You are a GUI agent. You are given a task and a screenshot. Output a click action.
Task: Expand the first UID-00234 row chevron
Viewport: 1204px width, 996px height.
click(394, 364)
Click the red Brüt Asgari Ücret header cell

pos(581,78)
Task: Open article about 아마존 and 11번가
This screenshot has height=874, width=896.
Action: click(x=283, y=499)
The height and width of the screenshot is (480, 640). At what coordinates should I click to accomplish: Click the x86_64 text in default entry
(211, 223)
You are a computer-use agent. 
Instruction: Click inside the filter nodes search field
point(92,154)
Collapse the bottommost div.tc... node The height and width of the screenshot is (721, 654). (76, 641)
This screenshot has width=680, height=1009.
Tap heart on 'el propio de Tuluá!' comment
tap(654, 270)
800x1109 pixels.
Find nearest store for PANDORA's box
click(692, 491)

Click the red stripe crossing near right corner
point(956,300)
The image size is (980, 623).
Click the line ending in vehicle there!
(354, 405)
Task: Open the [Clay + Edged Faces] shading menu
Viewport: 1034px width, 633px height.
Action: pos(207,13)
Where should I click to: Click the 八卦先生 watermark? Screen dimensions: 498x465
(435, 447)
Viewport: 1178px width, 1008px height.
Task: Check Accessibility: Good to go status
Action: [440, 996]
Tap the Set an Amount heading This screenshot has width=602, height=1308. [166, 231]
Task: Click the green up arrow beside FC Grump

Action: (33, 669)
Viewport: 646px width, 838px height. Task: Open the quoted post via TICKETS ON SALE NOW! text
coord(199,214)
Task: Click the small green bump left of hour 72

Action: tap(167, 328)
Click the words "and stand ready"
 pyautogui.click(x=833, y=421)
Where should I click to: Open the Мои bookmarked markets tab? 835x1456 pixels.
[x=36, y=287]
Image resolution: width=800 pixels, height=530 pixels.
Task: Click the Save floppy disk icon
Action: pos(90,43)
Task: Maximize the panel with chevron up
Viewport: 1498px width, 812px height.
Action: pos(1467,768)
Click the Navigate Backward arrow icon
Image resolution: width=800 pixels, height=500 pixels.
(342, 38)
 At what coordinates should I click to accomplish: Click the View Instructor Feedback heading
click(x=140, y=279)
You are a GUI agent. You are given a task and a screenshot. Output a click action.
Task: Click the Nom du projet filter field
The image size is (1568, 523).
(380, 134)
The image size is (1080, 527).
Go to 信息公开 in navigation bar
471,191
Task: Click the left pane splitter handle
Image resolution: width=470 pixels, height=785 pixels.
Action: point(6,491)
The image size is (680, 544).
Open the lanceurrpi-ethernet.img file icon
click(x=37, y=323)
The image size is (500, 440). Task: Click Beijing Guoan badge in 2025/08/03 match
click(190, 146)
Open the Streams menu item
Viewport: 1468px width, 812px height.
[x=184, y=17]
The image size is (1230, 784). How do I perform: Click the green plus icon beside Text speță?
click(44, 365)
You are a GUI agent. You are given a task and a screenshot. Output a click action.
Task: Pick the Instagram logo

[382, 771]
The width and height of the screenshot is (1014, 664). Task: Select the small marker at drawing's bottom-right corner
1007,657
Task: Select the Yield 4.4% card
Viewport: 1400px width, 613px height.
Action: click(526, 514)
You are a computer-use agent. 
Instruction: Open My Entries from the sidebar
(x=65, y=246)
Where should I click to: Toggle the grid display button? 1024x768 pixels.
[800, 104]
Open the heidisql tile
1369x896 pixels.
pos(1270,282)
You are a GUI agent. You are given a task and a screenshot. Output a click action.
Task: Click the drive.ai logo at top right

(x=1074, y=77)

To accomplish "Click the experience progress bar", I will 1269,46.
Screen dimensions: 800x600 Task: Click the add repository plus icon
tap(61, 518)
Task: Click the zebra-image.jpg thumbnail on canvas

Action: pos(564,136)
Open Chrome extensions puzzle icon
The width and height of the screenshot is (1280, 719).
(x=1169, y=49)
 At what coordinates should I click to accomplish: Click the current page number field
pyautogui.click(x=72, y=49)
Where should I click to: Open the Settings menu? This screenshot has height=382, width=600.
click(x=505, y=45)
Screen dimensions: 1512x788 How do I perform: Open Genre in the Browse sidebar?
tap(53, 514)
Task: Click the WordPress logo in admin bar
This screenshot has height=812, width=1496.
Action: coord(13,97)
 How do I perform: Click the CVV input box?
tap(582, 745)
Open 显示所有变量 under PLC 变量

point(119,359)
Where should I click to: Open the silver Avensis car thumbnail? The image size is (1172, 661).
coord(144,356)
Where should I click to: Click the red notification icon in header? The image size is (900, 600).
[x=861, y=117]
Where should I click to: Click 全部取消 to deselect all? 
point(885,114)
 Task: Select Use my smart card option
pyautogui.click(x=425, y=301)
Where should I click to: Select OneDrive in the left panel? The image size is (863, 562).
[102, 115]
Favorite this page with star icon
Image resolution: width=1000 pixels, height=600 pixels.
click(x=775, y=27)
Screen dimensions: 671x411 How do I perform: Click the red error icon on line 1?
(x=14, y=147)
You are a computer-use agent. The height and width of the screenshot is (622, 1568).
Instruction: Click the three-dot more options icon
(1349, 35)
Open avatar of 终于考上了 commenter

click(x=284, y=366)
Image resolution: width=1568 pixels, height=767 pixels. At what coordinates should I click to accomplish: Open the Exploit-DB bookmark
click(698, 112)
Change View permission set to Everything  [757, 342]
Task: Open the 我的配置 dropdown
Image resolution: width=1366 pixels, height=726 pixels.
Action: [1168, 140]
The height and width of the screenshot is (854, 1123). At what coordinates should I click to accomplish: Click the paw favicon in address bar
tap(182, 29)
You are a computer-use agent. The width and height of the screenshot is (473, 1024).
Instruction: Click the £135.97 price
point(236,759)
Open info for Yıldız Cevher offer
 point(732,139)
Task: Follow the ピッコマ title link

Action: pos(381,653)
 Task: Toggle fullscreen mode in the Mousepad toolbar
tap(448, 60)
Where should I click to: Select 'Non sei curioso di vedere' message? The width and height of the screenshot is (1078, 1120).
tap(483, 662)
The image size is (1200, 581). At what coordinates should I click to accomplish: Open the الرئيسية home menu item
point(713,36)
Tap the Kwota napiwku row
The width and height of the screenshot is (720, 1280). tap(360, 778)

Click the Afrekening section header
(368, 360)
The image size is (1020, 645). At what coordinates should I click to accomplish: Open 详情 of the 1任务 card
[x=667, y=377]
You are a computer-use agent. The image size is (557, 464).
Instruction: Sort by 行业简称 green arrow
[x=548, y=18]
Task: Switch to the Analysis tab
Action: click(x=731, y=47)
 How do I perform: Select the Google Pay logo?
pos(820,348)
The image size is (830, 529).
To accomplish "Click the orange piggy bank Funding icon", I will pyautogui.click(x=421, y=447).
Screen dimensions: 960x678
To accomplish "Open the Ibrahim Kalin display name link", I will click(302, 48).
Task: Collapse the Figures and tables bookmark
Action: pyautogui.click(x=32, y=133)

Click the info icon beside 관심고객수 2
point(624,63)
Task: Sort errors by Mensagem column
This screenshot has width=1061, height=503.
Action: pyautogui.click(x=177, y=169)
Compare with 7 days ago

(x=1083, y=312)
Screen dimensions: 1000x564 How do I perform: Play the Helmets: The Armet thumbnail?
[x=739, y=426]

WORK REQUIRED:
Return a copy of every line in the records that includes the string "computer".

OUTPUT BELOW:
You are a computer-use agent. 
You are a computer-use agent. 
You are a computer-use agent. The height and width of the screenshot is (622, 1568).
You are a computer-use agent. The width and height of the screenshot is (473, 1024).
You are a computer-use agent. The image size is (557, 464).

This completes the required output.